> [INSTRUCTION 1] From the passage on Mexico in 1968, output the text word for word, starting with "But Díaz Ordaz" and going on through "were on hand.".
> [INSTRUCTION 2] In the passage on Mexico in 1968, on what date did army troops occupy the National Autonomous University?

> [PAGE EXTRACT]
Mexico had won her bid to be host country at the 1968 Olympics and the last thing the president wanted was the Olimpiada disrupted by street violence and student unrest. What probably made Tlatelolco inevitable was an August 27, 1968, demonstration ending with a mob of students marching on the presidential palace and shouting the words: ¡SAL AL BALCON, CHANGO HOCICON! -- "Come out on the balcony, monkey with a big snout!" Though Díaz was not rash enough to appear on the balcony, he did make his sentiments known to a writer friend. "Youth!" he exploded. "Those sons of bitches are not youth! They're nothing! Blood-sucking parasites! ... Stinking filth! And they don't even have the balls to really stand up and fight..."
But Díaz Ordaz did. The National Autonomous University, a hotbed of anti-establishment feeling, was occupied by army troops on September 18. On October 2, a week before the Olympics were scheduled to begin, a mass meeting began at 5 p.m. at the Place of the Three Cultures, in the Tlatelolco neighborhood. Tlatelolco, with a huge temple, had been one of the most important centers of the Aztec civilization. it was estimated that between five and ten thousand people were on hand.

> [DATASET]
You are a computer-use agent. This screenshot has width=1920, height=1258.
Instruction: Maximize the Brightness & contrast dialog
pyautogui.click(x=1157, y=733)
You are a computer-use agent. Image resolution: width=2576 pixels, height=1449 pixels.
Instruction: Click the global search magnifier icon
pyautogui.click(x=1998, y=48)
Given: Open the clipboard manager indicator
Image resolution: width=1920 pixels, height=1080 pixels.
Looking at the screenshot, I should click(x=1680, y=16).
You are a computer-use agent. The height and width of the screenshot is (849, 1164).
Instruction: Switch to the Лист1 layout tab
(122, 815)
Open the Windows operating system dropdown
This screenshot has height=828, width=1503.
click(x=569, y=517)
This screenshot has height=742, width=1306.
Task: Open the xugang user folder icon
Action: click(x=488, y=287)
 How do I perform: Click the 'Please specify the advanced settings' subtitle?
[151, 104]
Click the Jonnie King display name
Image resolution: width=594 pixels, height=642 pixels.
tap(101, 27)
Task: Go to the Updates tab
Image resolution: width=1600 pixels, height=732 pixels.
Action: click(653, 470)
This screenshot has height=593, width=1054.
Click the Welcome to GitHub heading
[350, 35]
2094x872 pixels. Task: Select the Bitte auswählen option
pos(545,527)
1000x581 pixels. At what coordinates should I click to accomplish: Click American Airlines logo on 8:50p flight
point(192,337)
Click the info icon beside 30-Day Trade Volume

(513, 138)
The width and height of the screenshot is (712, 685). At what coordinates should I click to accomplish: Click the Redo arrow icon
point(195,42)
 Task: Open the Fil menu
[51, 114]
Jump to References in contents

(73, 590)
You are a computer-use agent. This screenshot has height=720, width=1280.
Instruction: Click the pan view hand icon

> [CORRECT RESPONSE 1]
But Díaz Ordaz did. The National Autonomous University, a hotbed of anti-establishment feeling, was occupied by army troops on September 18. On October 2, a week before the Olympics were scheduled to begin, a mass meeting began at 5 p.m. at the Place of the Three Cultures, in the Tlatelolco neighborhood. Tlatelolco, with a huge temple, had been one of the most important centers of the Aztec civilization. it was estimated that between five and ten thousand people were on hand.

> [CORRECT RESPONSE 2] September 18